All those influences — her parents, her uncle, friends and, not least of all, a competitive cousin goading her to climb a tree — led her to attend medical school at Meharry after earning her BS at Spelman College. She came to Vanderbilt in 2009.

Birch says she chose radiology for several reasons.

“I’m a visual person; it was gratifying to me,” she said. “I also liked the mental challenge, the sleuth-work that it entailed. I liked being at the center of the thought spoke-wheel.”

Her main clinical interest is in breast imaging — mammograms, ultrasound and MRI — and in that role she is often called upon to allay the fears of patients.

She describes that part of her job as “delivering information in a way that makes patients feel better and have hope,” and she says that ability comes from lessons from her parents, uncle and mentors.

“I have to alleviate their fears and gain their confidence. If the patient is facing a cancer diagnosis, I’m the first person they see on their cancer journey. I want to give them hope.

“I especially like to talk to African American women. The stakes are higher for them, because Black women are more likely to die from breast cancer.”

As an African American woman in an overwhelmingly white profession, medicine, and in an overwhelmingly white specialty, radiology, Birch has had her share of challenges.

“It was hard early on,” she says. “I was a Black female in a white male-dominated specialty.”

Challenges that came from patients: “I was constantly having to prove that I was the radiologist, even when I walked into the room and said, ‘I’m Dr. Birch, the radiologist.’”

And challenges that came from her own profession: “There was little career development. That was reserved for the white male doctors.”

Birch is among those working to bring those longstanding barriers down. In her role as director of the Office of Diversity and Inclusion for VUMC Radiology, and with the support of Medical Center leaders, including Reed Omary, MD, chair of Radiology and Radiological Sciences, she is leading a team to bring diversity and inclusion into all aspects of the department.
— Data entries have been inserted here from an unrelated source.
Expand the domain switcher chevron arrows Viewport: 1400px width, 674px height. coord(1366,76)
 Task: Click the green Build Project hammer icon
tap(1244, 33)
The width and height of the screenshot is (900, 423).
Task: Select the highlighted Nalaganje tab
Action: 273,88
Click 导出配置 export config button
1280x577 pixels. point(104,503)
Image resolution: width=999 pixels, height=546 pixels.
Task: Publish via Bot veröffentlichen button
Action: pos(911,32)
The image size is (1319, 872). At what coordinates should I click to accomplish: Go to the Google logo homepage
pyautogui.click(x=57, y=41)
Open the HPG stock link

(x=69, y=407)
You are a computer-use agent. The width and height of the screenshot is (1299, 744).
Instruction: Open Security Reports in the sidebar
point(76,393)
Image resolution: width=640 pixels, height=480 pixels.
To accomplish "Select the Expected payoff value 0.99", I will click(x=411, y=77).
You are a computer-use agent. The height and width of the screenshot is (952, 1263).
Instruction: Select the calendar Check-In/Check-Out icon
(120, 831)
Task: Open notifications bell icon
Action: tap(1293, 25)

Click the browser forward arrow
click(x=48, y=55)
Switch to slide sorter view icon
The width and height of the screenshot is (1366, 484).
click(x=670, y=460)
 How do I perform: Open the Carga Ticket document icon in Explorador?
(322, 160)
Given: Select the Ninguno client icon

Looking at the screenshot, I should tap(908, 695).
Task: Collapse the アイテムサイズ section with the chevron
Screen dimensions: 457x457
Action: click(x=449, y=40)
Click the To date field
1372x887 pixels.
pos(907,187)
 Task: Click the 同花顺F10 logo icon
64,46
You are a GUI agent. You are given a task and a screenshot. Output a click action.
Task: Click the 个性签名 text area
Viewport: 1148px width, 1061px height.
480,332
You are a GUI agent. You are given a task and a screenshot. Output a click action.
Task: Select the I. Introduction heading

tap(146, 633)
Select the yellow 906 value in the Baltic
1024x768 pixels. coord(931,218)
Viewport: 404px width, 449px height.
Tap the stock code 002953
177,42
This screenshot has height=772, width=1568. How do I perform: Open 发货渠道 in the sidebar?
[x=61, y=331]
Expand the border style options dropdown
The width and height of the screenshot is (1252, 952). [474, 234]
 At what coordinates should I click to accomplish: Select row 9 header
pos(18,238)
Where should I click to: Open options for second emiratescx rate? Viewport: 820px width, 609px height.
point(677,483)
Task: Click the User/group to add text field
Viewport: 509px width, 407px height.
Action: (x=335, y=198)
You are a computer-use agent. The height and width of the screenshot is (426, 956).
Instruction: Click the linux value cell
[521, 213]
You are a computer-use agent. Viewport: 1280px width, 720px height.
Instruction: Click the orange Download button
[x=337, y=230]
“Dr. Birch’s expertise in breast imaging, equity, diversity and inclusion is nationally recognized and serves to enhance our care of patients, educational programs and research. We are so lucky to have her at Vanderbilt,” Omary said.

Her efforts in diversity and inclusion take several forms.

“We want to implement some policies and take some actions that can be sustained,” she said.

“We are called upon to look for what we are not doing to promote equity in our department and how what we are doing undermines it.”

Among the tools the group has employed is a series of thinking sessions that examine how the work of the department is perceived in the community, and how the resulting information can be used to improve service to patients and to the community.

The group is also looking to improve diversity within the specialty of radiology.

Currently, about 6-8% of radiologists are Black, and with the use of mentorships and other educational outreaches, Birch says her goal is to raise that percentage.

“I’m passionate about education. I’m passionate about getting under-represented minority students and women interested in radiology. I want to be seen as someone whose shoulders others can stand on.”

When she speaks about working to care for patients, improving diversity in her field and working with colleagues to break down barriers, you can still hear the competitiveness and the drive of the girl who raced her cousin to the top of the tree at her Nashville home when she was 9.

“I’m from Nashville,” she said simply. “And I care about making sure that all Nashvillians get the very best care.”